After taking into account the causation factors of smoking, alcohol, and socio-economic factors, Ahrens and his colleagues were still able to find a link between poor oral health and an increased risk of mouth and throat cancers. Poor oral health was defined as people who had complete or part dentures and people with persistently bleeding gum problems. Despite common belief, patients who have dentures should make sure they go for regular check-ups since they are more sensitive to oral health issues. "People should not assume that if they wear dentures and have none of their own teeth left, they have no need to see a dentist,” said Dr David Conway, one of the senior authors of the study and clinical senior lecturer at the University of Glasgow Dental School.
In regard to poor dental care, the researchers found people who hardly ever or never brush their teeth or visit the dentist were more susceptible to oral cancer. Dental visits should be determined by a dentist’s risk assessment. Conway believes if people fall into the low risk category, their visits could be once a year, or even every two years. "It is not a case of 'one size fits all,” he added, the BBC reported. “Visits could be six-monthly, but certainly not five-yearly.”
Lastly, Ahrens and his research team found using mouthwash excessively — more than three times a day — may lead to a higher incidence of oral cancer. This finding provides supporting evidence for a 2009 Australian study that found the alcohol content in mouthwashes allows for carcinogens to penetrate into the mouth lining, increasing cancer risk. The Australian researchers “believe that that there is now sufficient evidence to accept the proposition that alcohol-containing mouthwashes contribute to the increased risk of development of oral cancer.” They also suggest for health care professionals to not recommend the long-term use of alcohol-based mouthwashes.
However, the study presented several limitations as it focused on a cohort of people who have had cancer and tumors, similar to the Ahrens-led study. The participants in Ahrens’ study could have possibly used mouthwash to mask the smell of smoking and alcohol. The researchers admit they were unable to analyze the types of mouthwash used many years go by the participants in the study and advise the possible role of mouthwash as a risk factor would require further research. Although you shouldn’t completely stop using mouthwash, Conway says, "But for me, all that's necessary, in general, is good regular brushing with a fluoride toothpaste and flossing combined with regular check-ups by a dentist."

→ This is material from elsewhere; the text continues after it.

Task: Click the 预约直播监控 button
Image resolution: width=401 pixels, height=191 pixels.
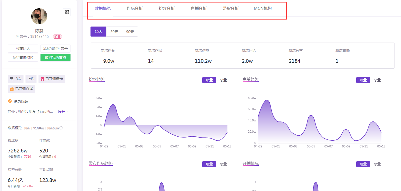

While we know that people who engage in certain risk factors such as smoking, drinking alcohol, or both, and low socio-economic status, may be more likely than others to develop oral cancer, this study presents new contributing risk factors that could help improve diagnosis and treatment. According to the National Cancer Institute, three out of four people with oral cancer have used tobacco, alcohol, or a combination of both. Over 43,000 Americans will be diagnosed with oral or pharyngeal cancer and oral cancer will cause over 8,000 deaths.
Aqudo A, Brennan P, Conway D, et al. Oral health, dental care and mouthwash associated with upper aerodigestive tract cancer risk in Europe: The ARCAGE study. Oral Oncology. 2014.
Farah CS, McCullough MJ. The role of alcohol in oral carcinogenesis with particular reference to alcohol-containing mouthwashes. Australian Dental Journal. 2008.